Museums and the Web 2010

Last week before the Volcano overshadowed any events, Joe Baskerville and I headed over to Denver for Museums and the Web 2010- a major international conference for Museums in the digital space. The conference is a hub of information from the sector with a series of lectures, workshops, conferences, and presentations all exploring the issues of museums online.

MW2010 kicked off with a talk by Brad Feld. He’s an entrepreneur who did a great job of telling museums to take risks if they want to achieve something fantastic. He said (though I’m paraphrasing) “If you need to buy a new computer system, you could buy IBM which will be a safe bet, but won’t blow anyone away, or you could take a risk on something less well known and get a truly amazing result.” He also prophesied the volcano by suggesting we all go and work in someone else’s office, which a bunch of the stranded European delegates ended up doing thanks to the generosity of our US cousins.

One of my conference highlights was Play at Work: Applying Agile Methods to Museum Web Site Development by Dana Mitroff Silvers from the San Francisco Museum of Modern Art and Alon Salant from their developers Carbon Five. It was all about Agile Development methods. It was a hands on interactive session where we played games and activities, including stand up meetings, story writing, and story mapping. Holding meetings standing up sounds like a bit of a cliché, but the talk showed how these activities can be successfully adapted to apply to museum development, and how it had worked for SFMOMA.

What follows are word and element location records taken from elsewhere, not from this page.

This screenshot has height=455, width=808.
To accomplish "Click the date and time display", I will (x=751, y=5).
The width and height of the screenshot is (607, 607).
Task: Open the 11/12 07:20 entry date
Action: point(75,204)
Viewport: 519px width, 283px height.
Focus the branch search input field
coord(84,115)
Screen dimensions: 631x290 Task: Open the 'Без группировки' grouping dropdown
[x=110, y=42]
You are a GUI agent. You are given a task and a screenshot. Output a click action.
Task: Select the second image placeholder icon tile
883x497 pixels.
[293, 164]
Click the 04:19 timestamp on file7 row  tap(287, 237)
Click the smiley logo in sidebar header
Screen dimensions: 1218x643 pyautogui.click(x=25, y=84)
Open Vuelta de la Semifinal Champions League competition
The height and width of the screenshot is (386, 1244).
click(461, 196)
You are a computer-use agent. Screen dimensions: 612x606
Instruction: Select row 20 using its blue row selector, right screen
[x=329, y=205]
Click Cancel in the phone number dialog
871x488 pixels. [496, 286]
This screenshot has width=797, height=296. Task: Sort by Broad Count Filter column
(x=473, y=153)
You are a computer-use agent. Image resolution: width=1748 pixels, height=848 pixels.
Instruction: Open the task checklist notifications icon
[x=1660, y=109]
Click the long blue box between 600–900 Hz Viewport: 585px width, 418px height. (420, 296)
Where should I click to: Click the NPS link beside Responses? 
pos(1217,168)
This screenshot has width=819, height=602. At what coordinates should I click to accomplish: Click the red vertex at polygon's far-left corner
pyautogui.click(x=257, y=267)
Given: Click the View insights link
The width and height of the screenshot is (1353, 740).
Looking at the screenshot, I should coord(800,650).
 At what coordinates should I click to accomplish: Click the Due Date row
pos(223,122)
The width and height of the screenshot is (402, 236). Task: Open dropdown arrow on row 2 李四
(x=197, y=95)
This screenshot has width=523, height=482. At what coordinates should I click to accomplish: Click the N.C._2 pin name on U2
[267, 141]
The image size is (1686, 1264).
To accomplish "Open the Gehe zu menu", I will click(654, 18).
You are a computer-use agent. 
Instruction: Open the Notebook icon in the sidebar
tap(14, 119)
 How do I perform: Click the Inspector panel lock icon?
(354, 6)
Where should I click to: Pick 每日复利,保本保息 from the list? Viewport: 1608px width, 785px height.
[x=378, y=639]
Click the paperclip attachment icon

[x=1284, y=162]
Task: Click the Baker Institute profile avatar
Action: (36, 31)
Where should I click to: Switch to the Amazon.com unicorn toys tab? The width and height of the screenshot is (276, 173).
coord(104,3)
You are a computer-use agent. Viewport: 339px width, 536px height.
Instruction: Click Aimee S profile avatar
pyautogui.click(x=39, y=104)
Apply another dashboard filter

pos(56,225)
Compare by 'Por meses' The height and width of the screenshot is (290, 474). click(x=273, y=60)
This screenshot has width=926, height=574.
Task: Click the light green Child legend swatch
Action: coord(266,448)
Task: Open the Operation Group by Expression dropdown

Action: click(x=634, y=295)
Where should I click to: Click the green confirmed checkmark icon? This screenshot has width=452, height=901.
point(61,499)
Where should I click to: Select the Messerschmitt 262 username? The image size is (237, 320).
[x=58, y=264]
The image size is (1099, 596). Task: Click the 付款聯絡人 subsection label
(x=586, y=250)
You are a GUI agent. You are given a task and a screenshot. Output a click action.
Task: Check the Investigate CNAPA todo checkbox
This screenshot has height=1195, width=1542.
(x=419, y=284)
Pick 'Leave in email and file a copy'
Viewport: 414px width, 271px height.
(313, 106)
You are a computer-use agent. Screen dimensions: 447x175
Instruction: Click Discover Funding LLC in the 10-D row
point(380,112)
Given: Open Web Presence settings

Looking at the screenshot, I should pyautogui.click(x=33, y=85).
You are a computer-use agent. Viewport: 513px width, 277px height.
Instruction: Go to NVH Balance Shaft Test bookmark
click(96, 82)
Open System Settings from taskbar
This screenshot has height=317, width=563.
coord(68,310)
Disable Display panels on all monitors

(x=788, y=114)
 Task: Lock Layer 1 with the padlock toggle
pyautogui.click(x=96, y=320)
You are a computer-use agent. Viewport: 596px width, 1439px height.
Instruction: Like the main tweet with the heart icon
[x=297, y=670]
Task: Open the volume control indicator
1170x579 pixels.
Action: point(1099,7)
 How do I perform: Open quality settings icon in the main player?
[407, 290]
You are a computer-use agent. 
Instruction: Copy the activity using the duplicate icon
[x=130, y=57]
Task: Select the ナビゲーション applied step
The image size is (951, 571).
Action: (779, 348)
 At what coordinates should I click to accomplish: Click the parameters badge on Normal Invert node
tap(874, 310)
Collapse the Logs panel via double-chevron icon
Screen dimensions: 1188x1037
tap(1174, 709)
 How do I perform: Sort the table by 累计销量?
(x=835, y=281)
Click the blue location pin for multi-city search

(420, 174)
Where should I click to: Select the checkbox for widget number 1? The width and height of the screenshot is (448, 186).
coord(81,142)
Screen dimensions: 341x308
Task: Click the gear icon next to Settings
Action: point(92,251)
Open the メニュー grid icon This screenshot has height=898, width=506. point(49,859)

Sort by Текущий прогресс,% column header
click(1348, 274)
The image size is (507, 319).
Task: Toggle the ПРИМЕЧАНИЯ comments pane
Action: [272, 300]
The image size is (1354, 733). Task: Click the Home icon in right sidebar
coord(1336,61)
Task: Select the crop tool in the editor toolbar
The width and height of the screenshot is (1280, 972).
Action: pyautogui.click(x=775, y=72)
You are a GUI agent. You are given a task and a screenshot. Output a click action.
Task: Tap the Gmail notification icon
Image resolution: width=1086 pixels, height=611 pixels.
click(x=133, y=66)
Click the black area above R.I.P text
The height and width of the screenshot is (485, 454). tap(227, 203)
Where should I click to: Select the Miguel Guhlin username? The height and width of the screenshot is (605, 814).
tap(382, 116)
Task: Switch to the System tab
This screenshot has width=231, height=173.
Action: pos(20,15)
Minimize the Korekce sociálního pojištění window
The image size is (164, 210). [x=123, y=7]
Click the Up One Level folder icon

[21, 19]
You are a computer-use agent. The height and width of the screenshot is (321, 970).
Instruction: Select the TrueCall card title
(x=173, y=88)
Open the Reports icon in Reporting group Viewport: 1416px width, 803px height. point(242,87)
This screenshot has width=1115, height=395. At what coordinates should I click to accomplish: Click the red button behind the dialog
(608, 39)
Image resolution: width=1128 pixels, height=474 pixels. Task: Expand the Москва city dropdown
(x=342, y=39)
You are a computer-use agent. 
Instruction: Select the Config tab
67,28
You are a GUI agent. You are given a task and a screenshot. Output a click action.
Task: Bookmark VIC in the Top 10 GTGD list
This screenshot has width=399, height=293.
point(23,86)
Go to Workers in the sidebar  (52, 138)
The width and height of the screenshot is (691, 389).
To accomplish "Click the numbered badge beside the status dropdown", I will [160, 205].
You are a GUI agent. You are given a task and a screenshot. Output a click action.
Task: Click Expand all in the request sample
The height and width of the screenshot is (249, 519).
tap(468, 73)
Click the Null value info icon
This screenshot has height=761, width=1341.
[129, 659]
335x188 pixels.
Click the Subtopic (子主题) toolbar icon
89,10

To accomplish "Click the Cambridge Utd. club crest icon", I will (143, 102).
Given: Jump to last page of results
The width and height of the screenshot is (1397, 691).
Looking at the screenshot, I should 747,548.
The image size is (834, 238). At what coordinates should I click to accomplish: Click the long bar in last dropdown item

After that I headed over to Tales of the Unexpected: A Pragmatic and Candid View of Life Post-Launch - three museums including Cogapp client MoMA talking about life after redesign. A personal highlight was Allegra from MoMA showing a slide from the usability report we did for them last year and showing how our user testing has shaped what they’re doing. All three organisations talked about their post-launch findings such as having a CMS doesn’t mean less work, and how important digital strategies and post launch budgets are. This matches the advice we give our clients, and it was great to hear it from the organisation's point of view.

Fast, Open, and Transparent: Developing the Smithsonian’s Web and New Media Strategy was all about the Smithsonian and how they had developed their digital strategy. Michael Edson led the talk and spoke about how they developed their strategy through a series of workshops, conferences, YouTube, Twitter and a wiki. He had loads of awesome quotes, one of my favourites being “Think big, start small, change fast.” which is completely relevant to a lot of projects we’re working on right now. Seriously good.

I also got a chance to meet up with Paul Rowe from Vernon systems who we’re working with on the Waddesdon Manor project. Those guys are currently working on E-hive - the future of collections management, which is an online system that automatically publishes to the web. In the future they are planning a combined content and collections management system (a CCCMS I guess!), which will be really interesting for Cogapp and the museums world to keep an eye on.

As well as the Museums and Web conference we also got a chance to look around Denver visiting the Denver Art Museum, the Denver Museum of Science and Nature, a Henry Moore exhibition, City O’ City - a veggie restaurant, and the Wynkoop brewery (twice) alongside working our way through this about three times each.